- _REQUIREMENTS_: Resume the forum discussion about how long the Linux kernel might survive, carrying it on from its final comment.

Kinda reminds me a bit of the operations of the nation states and counties of past Europe…


Good point. But there’s not one such paradigm ruling the whole process of developing Linux. I guess we actually could say there are competing paradigms.


> and longevity

The recent funeral of Queen Elizabeth II was an opportunity to read up on the many trivias of British royalty. (PS: the British royalty is definitely not the head of my country).

One thing that struck me was that thay still have plenty of things (actual physical objects) from the middle ages that has survived to the modern day.

I think it's awesome that something from the middle ages has been immaculately maintained to the modern day.

So perhaps, by the time it's the year 7298 Linux kernel would still be in use, immaculately maintained over thousands of years. Wouldn't that just be great?

(I wonder how intergalactic pull requests are gonna work out...)


Where are you from? In Europe you walk along medieval era buildings all the time, and seeing something 1000+ years old (or few times that) is just a museum visit away...

I grew up near a church built in the 11th century, for example. The interior is newer but the building itself is original.

My own family inherited things from cca 16th-17th century (useless junk but anyways).


> seeing something 1000+ years old (or few times that) is just a museum visit away

That's terrific!

Facepalm.

My country got plundered, conquered, and colonized; they took away everything they could possibly take away. Some of those objects are in some European museums and palaces ;)

(Don't take this the wrong way. I'm not blaming anybody. What has happened has happened.)


Well, same here, most of the oldest artefacts are away. Europe is a big place, your fate is shared even here. But even the stuff that remains at home is interesting - just doesn't have so much gold on it.


Checkout this book: A deepness in the sky.

In the far future, humanity has ships which are mostly automated and don't need actual pilots. However they need tech guys to constantly fix and patch the software. They have to know a lot of the history of the software to be good at their job. The hero is basically the last member of humanity who knows what the unix epoch means.


"Software archaeology"


We're not going to be intergalactic by year 7298 for the simple fact that the Milky Way is 100000 light years across and traveling faster than light is physically forbidden


You really think our model of reality and what is possible will apply in 5,276 years? What did we understand 5,276 years ago? Most certainly countless things that we have now would be considered impossible or witchcraft back then.


the physics were the same 5000 years ago, the people just didn't know it yet.

Everything we've built so far, obeyed physics, and I expect that to remain true in perpetuity.


The physics were the same, but you assume our current understanding of physics is complete.

At least until we solve general relativity vs quantum mechanics (theory of everything), I would be hesitant to claim we know enough to state definitely what is or isn't possible.

- _MATERIAL PROVIDED_:
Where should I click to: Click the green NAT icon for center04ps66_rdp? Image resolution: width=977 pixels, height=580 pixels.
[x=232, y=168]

- _RESULT BELOW_:
One thing that both GR and QM agree on is that the speed of light (well, the speed of massless particles) is a constant of nature.

We also know this very clearly from relatively simple direct measurements: there never was and there never will be a way for matter to accelerate to speeds greater than c.


Or plot twist, the year is 4765. Turns out physics is deterministic, the universe still may or may not be a simulation, but that hardly matters because the only variable in it is human experience. While interstellar travel remains impossible, we can perfectly simulate any point in spacetime to enter as our reality. We create our own multiverse out of curiosity, powered by other verses we simply run backwards to restore entropy. We no longer know what's a simulation, nor do we care and choose difference experiences for lifetimes for infinity.


plot twist, the year is 7654. Turns out earth is flat.

The likelihood of your statement is similar to that of mine. It's just nicer to conjecture about the former because the increased complexity brings the illusion of potential.


But even these current laws allow for non-euclidian space configurations and wormholes that leave the possiblity of quick trips around the galaxy.


They allow for the galaxy to essentially possibly be shorter than seems visible - they don't really allow for these to be created if they don't already happen to exist.


It is not complete, but you're assuming that our current understanding of physics have major deficiencies where significant prior observations can be overturned.

Even Newtonian physics 300 years ago largely remain the same, relativity complemented it and explained issues on edge cases. It did not completely overturn Newtonian Physics and gravity did not became repulsive instead of attractive.


They need not be deficiencies.

The discovery of more fundamental models may reveal dualities between our existing theories and new ones.

These duals may show that our current models are accurate, but only to an extent, or don't apply in certain circumstances.

It's hard to fathom, but with gaps to fill in our knowledge of the universe, we may let our imaginations run wild yet :').


There are already highly theoretical schemes for FTL travel. For example, https://en.m.wikipedia.org/wiki/Alcubierre_drive


I would call them "science fiction", but whatever


Certainly the Alcubiere warp drive requires exotic matter which may not exist.

There's now a scheme that doesn't require negative energy.

https://newatlas.com/physics/ftl-warp-drive-no-negative-ener...

It may be almost impossible to build due to the energy required, but it isn't prohibited by the physics we currently know.


Why bother advancing science at all, then? If everything is forever the way it will be, clearly we know everything


There are tons of things in physics that we are unsure about or know nothing about. The fact that the speed of light is the ultimate speed limit is not one of them.


advancing science is trying in places we know we don't know about, not repeatedly trying to overturn something that we know about and observation (what do you think those spacecraft do) all agreed on.

It's like complaining on why people don't try to build a perpetual machine - it's because it is not possible. You're welcome to keep trying though.


Think of everything we’ve discovered even in just the last 50 years, and how impossible it seemed from the perspective of the past.

You can always argue that we know more now, that there are fundamental limits, etc., but there’s always more to learn and revise.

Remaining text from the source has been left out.